> **Goal of the exercise**
From the line that holds "This screenshot has width=554, height=414." to the end of the records, reproduce every line exactly. No pictures.

Extracted entries below:

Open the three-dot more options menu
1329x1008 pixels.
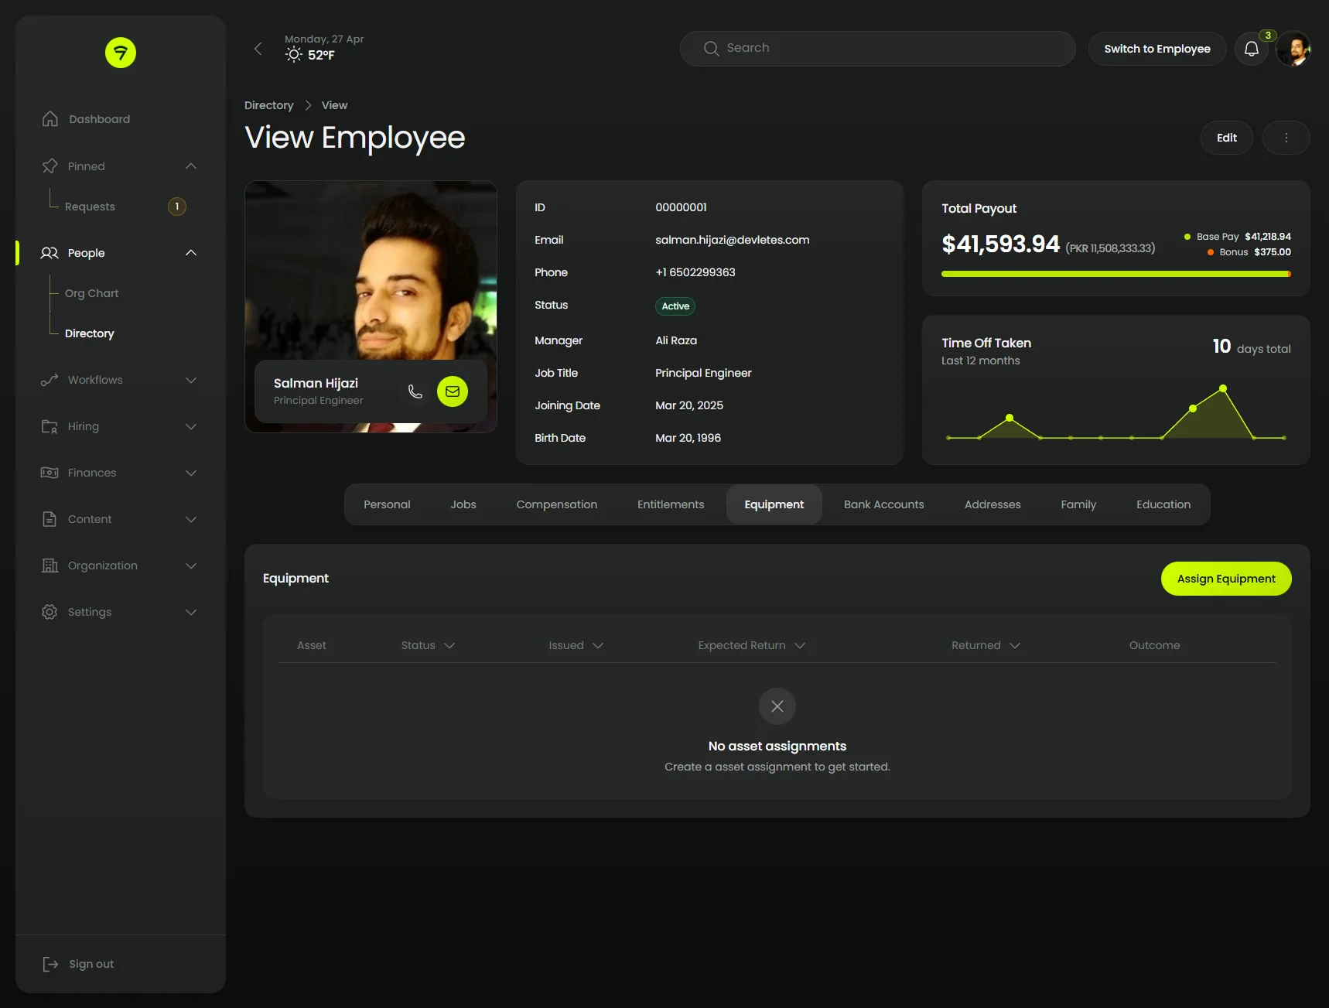pyautogui.click(x=1286, y=138)
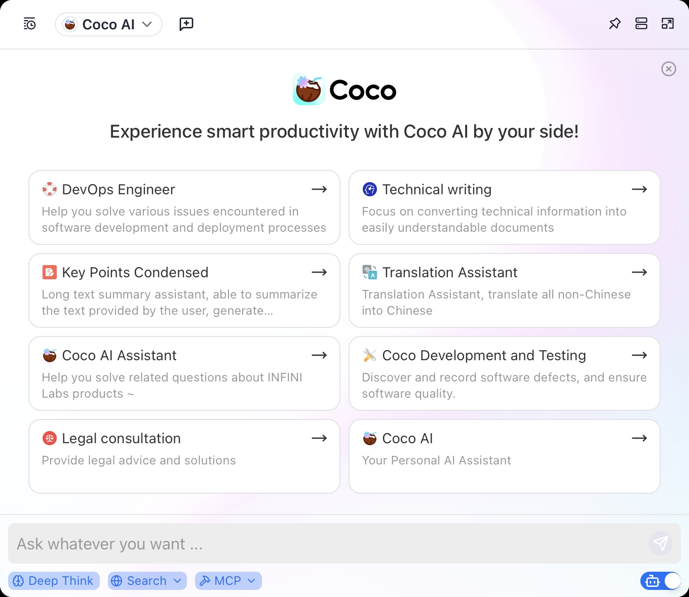
Task: Click the Technical writing arrow
Action: click(639, 189)
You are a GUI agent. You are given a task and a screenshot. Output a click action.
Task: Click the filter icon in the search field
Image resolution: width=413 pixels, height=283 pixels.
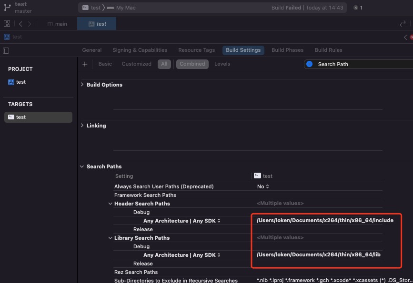[310, 64]
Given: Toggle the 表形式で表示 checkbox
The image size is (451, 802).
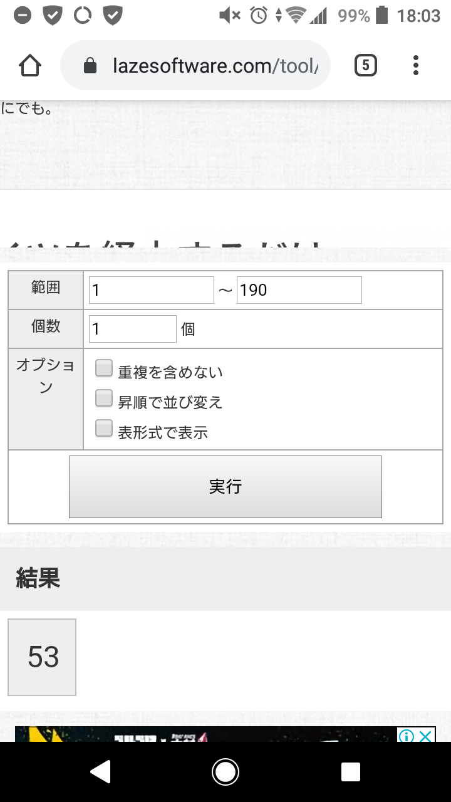Looking at the screenshot, I should tap(104, 429).
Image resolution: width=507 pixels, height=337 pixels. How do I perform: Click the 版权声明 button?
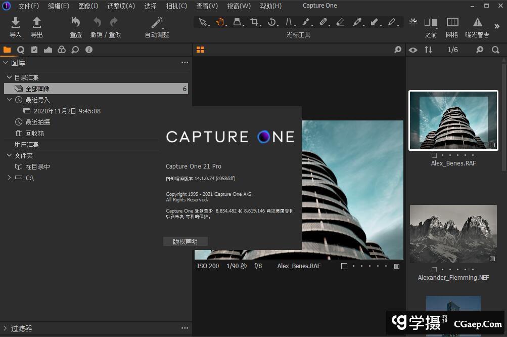tap(185, 241)
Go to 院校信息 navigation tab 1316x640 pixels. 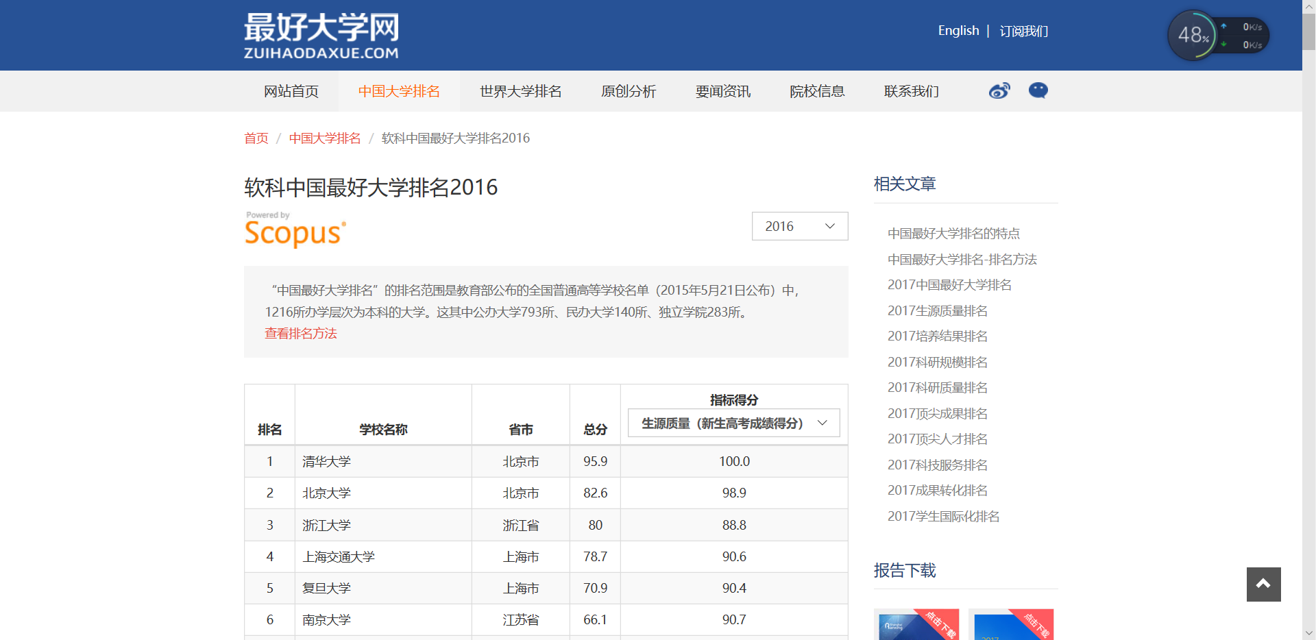(x=816, y=91)
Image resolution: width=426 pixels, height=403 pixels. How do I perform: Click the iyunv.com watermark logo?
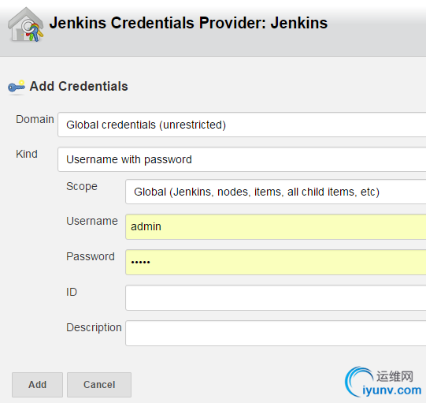pos(383,382)
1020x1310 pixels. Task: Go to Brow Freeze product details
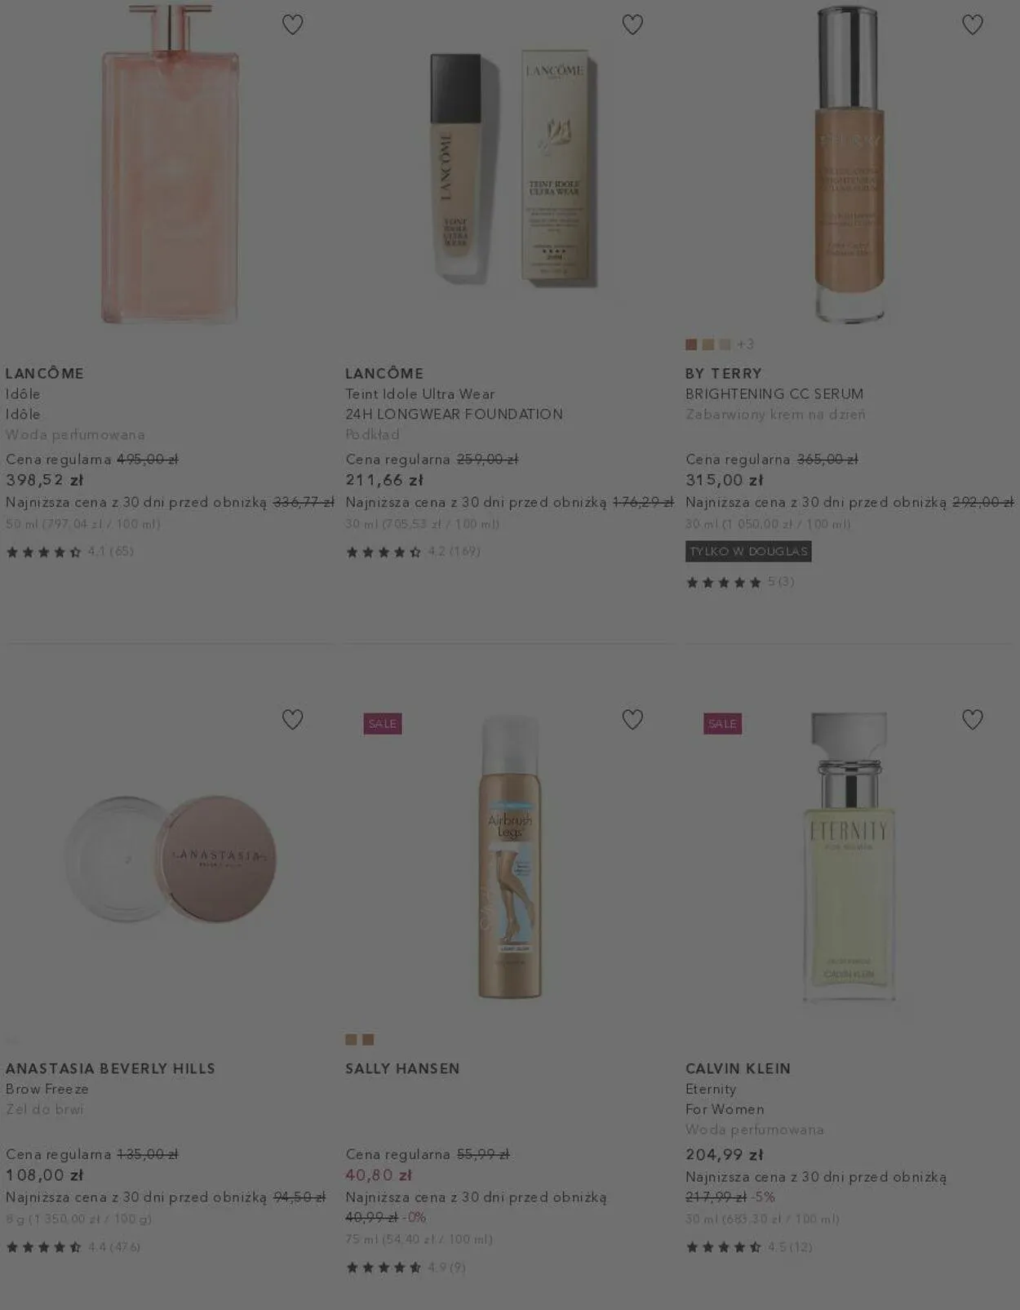(47, 1089)
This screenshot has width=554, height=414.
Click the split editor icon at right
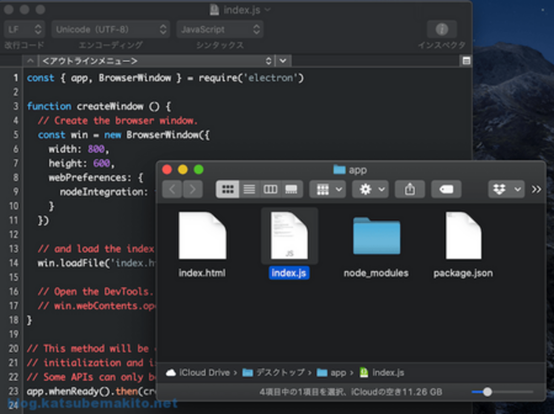(x=466, y=61)
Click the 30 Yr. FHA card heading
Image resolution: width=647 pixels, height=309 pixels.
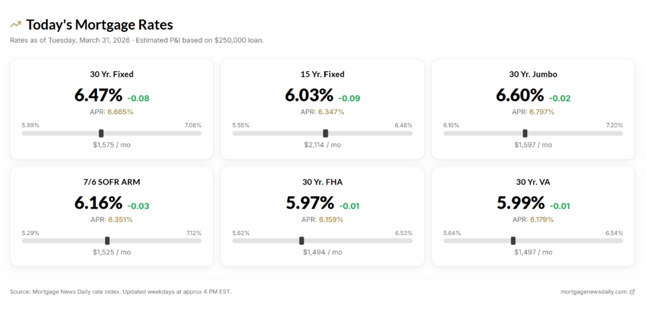pos(322,182)
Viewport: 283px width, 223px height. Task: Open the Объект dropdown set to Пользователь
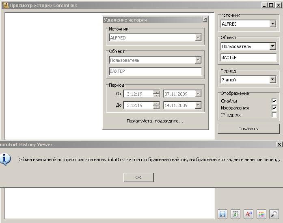pos(272,46)
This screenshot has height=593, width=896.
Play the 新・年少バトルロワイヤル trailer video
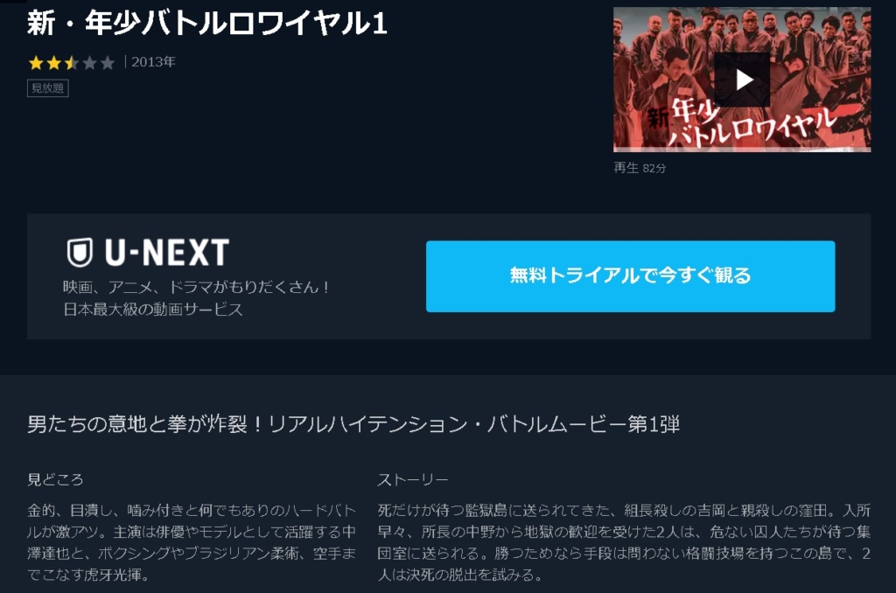coord(743,80)
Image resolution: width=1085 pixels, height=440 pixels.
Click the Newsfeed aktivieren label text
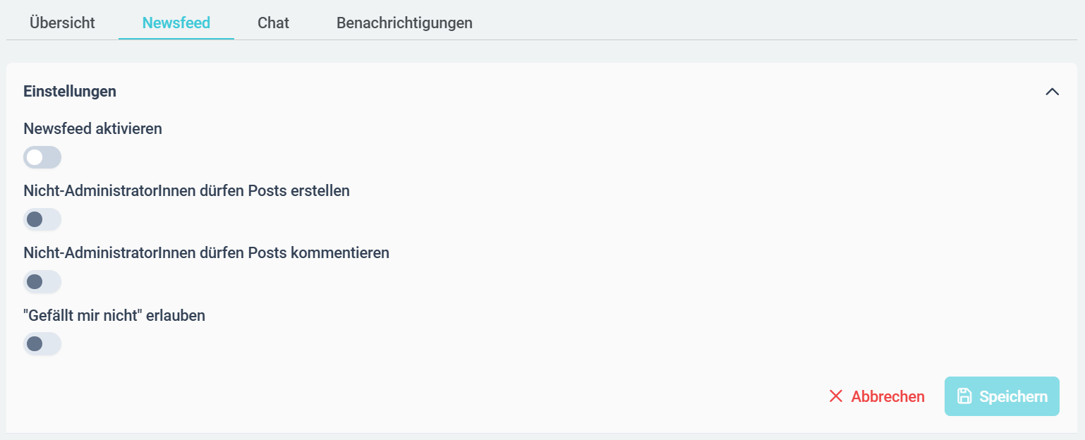pyautogui.click(x=92, y=128)
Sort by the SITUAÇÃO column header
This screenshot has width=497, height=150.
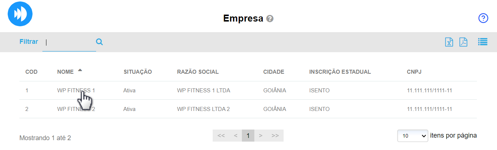(137, 72)
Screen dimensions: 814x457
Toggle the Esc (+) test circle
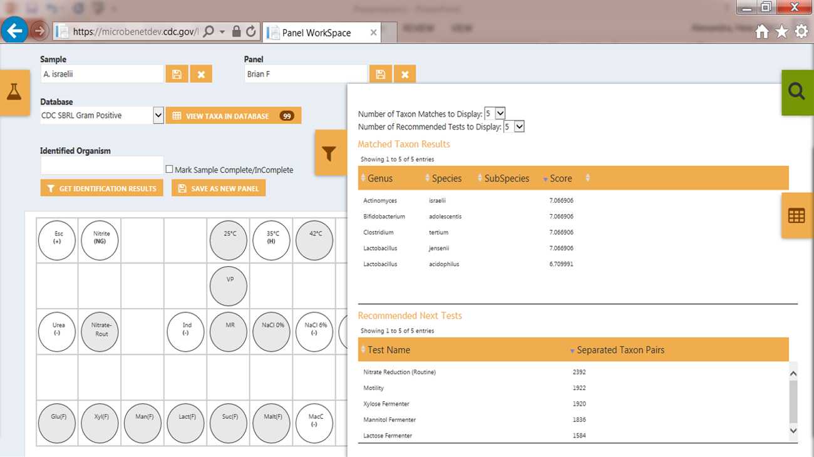tap(57, 240)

End of Extracted entries.

> **Task result**
This screenshot has width=554, height=414.
Click the split editor icon at right
(x=466, y=61)
Click the 30 Yr. FHA card heading
Image resolution: width=647 pixels, height=309 pixels.
pos(322,182)
Viewport: 283px width, 223px height. Task: Open the Объект dropdown set to Пользователь
pos(272,46)
This screenshot has height=593, width=896.
Play the 新・年少バトルロワイヤル trailer video
coord(743,80)
Image resolution: width=1085 pixels, height=440 pixels.
Click the Newsfeed aktivieren label text
pyautogui.click(x=92, y=128)
Sort by the SITUAÇÃO column header
This screenshot has width=497, height=150.
(137, 72)
Screen dimensions: 814x457
Toggle the Esc (+) test circle
tap(57, 240)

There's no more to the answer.